Nicola Quaglio
- Born: 9 March 1991 (age 35) Rovigo
- Height: 1.85 m (6 ft 1 in)
- Weight: 111 kg (17 st 7 lb; 245 lb)

Rugby union career
- Position: Prop

Youth career
- Rovigo Delta

Senior career
- Years: Team / Apps / (Points)
- 2009−2016: Rovigo Delta / 115 / (30)
- 2016−2021: Benetton Rugby / 63 / (5)
- 2021–2024: Rovigo Delta / 40 / (0)
- Correct as of 10 Apr 2021

International career
- Years: Team / Apps / (Points)
- 2011: Italy Under 20 / 10
- 2016−2019: Italy / 14 / (0)
- Correct as of 18 Sep 2019

= Nicola Quaglio =

Italy international rugby union player

Nicola Quaglio (born 9 March 1991) was an Italian rugby union player. His usual position was as a Prop.

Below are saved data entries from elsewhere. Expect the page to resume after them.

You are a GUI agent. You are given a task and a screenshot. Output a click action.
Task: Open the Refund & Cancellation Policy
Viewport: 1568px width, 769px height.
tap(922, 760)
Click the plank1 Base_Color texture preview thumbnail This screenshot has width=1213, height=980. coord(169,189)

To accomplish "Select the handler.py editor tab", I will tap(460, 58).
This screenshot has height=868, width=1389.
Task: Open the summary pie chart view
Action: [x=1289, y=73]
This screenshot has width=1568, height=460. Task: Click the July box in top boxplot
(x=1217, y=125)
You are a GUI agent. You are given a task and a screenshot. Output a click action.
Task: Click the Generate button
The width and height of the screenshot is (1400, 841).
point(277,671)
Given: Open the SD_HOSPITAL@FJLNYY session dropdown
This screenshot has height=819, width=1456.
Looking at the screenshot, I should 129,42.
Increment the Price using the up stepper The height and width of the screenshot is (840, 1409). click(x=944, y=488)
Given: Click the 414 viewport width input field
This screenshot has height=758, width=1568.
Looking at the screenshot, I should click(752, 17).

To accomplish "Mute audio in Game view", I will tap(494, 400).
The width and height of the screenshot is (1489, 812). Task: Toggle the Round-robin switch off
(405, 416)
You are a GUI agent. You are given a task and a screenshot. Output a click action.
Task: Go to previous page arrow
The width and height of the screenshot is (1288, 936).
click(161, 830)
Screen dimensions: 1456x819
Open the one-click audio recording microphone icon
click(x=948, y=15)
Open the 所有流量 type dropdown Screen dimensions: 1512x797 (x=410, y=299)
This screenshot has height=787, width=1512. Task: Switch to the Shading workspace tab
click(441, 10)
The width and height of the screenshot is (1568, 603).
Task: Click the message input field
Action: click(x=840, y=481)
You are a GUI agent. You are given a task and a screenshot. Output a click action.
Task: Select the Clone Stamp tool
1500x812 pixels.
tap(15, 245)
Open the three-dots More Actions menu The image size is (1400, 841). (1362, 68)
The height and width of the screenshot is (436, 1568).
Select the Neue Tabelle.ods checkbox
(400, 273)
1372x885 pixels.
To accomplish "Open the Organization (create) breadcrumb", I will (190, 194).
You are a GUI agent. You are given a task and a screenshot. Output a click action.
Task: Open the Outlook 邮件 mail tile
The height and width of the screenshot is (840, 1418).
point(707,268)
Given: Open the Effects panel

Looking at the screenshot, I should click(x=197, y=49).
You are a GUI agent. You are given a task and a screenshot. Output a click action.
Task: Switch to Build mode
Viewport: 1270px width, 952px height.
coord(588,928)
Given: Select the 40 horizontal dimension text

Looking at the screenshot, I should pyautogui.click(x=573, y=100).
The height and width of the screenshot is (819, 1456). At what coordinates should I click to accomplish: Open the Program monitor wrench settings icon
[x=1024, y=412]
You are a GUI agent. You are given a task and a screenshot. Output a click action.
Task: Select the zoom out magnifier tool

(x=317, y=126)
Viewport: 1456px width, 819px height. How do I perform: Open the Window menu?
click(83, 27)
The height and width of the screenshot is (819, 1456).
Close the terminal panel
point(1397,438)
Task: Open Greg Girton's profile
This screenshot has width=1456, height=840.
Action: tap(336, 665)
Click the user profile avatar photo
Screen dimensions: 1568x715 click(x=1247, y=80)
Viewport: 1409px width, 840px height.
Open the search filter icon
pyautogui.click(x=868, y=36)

Quaglio played with Italian Pro14 team Benetton from 2016 to 2021.
He played for Italian Top10 team Rovigo Delta until 2016 and from 2021 to 2024.

In 2011, Quaglio was named in the Italy Under 20 squad and from 2016 he was also named in the Italy squad.
On 18 August 2019, he was named in the final 31-man squad for the 2019 Rugby World Cup.
He represented Italy on 14 occasions.